まだ早いとは言え、そろそろ年忘れの行事が続くこととなる。厳しい罰則が適用されるようになってから、身を護る為と様々な仕組みが採り入れられ、それを生業とする人々が増えている。このところの情勢からは、この手の商売が絶えることはないと思えるが、法の網を潜り抜ける仕掛けに、特に方策はないようだ。
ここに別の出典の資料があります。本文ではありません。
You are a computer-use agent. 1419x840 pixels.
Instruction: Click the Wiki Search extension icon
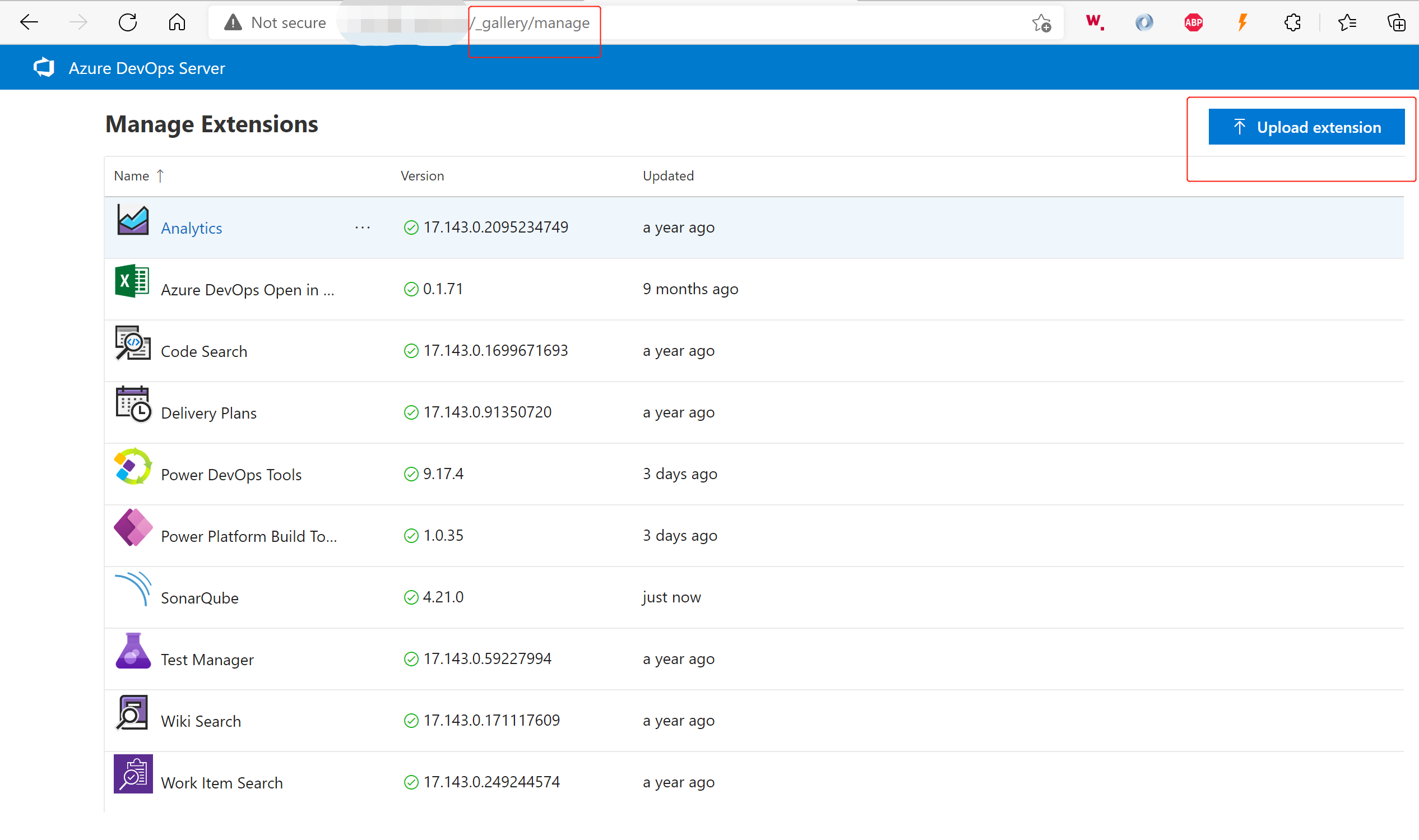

夜の町を歩いていて、危険を感じるのは2台の車が間を開けずに、かなりの速度で走り抜けることだ。同じ客商売でも、乗せる為の設備を整えねばならないものと違い、客の車を代わりに運転するのだから、あちらの業界のような認可を必要としない。ただ、野放し状態にあった時代と異なり、最近はそれなりの自己規制を加えて、安全、安心な商いをしているらしい。ただ、客を乗せる業界が、経済状況の悪化に従い、斜陽となっているところからすると、いつまでも放置するわけにも行かないように思える。ただ、二つの業種の大きな違いは、それが動き回る環境にあり、そこでの棲み分けができているから、それでよしとする考え方もあるようだ。それにしても、こんなやり方が通用するのかと、出始めた頃には思う人もいたのが、嘘のような状況にある。特に、地方都市では公共交通機関の整備が不十分で、自ら動き回る必要がある為に、翌日の移動手段の確保が重要な課題となる。そんな環境下では、こんな商売が最も喜ばれるようで、これからそんな催しが増える時期に、繁盛が見込まれるのではないか。その一方で、騒がしい町を歩き回る人や、寂しい道を帰る人には、降りかかる危険を避ける気構えが必要となる。特に、足元が覚束ない状況では、注意力も散漫となるだけに、気をつけたいものである。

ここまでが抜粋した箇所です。